FIG. 4 illustrates an example of providing word replaceability information, in which the closest words which came out of a training text document are provided. In table 410, system 100 provides the closest word tuple using training of an optimization function for word vector of size 50 after 30,000 iterations. A score closer to 0 means better replaceability. In table 420, system 100 provides the closest word tuple examples according to an alternate optimization function, with word vectors of size 300. A score closer to 1 means better similarity. Table 410 employs an optimization function related to measuring distances of co-word appearances in addition to Euclidean distances and cosine similarity, whereas table 420 employs an optimization function that relies solely on Euclidean distances and cosine similarity.

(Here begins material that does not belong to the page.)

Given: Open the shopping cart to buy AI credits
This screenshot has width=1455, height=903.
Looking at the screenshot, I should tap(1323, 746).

In some embodiments, the word replaceability information can be used for various applications. For example, documents can be ranked not only by word appearances, but also by distances between words according to the word replaceability information provided. In some embodiments, search engines, knowledge engines, and similar web services can provide results based in part on word replaceability results provided by the systems described herein. In this way, “page ranking” can be performed within search engines, for example, according to the word replaceability information. In other applications, the word replaceability information can be provided for speech recognition, text correction, machine translation, and many other tasks within the fields of natural language processing, language modeling, and machine learning. One skilled in the art will appreciate that many uses are possible for the word replaceability information and trained word vectors across a wide range of applications.


In other embodiments, the model derived from the one or more distance metrics and the histograms can be used with any set of symbols that can be parsed. As such, the model can be used with languages other than English.

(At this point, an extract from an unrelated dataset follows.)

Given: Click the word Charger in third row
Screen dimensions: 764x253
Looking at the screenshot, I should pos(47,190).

FIG. 5 illustrates an example of a computer system that can be used with various embodiments. For instance, the computer system 500 can be used to implement first processing device 104, second processing device 106, and/or controller 108 according to various embodiments described above. In addition, the computer system 500 shown can represent a computing system on a mobile device or on a computer or laptop, etc. According to particular example embodiments, a system 500 suitable for implementing particular embodiments of the present invention includes a processor 501, a memory 503, an interface 511, and a bus 515 (e.g., a PCI bus). The interface 511 may include separate input and output interfaces, or may be a unified interface supporting both operations. When acting under the control of appropriate software or firmware, the processor 501 is responsible for tasks such as closed loop control. Various specially configured devices can also be used in place of a processor 501 or in addition to processor 501. The complete implementation can also be done in custom hardware. The interface 511 is typically configured to send and receive data packets or data segments over a network. Particular examples of interfaces the device supports include Ethernet interfaces, frame relay interfaces, cable interfaces, DSL interfaces, token ring interfaces, and the like.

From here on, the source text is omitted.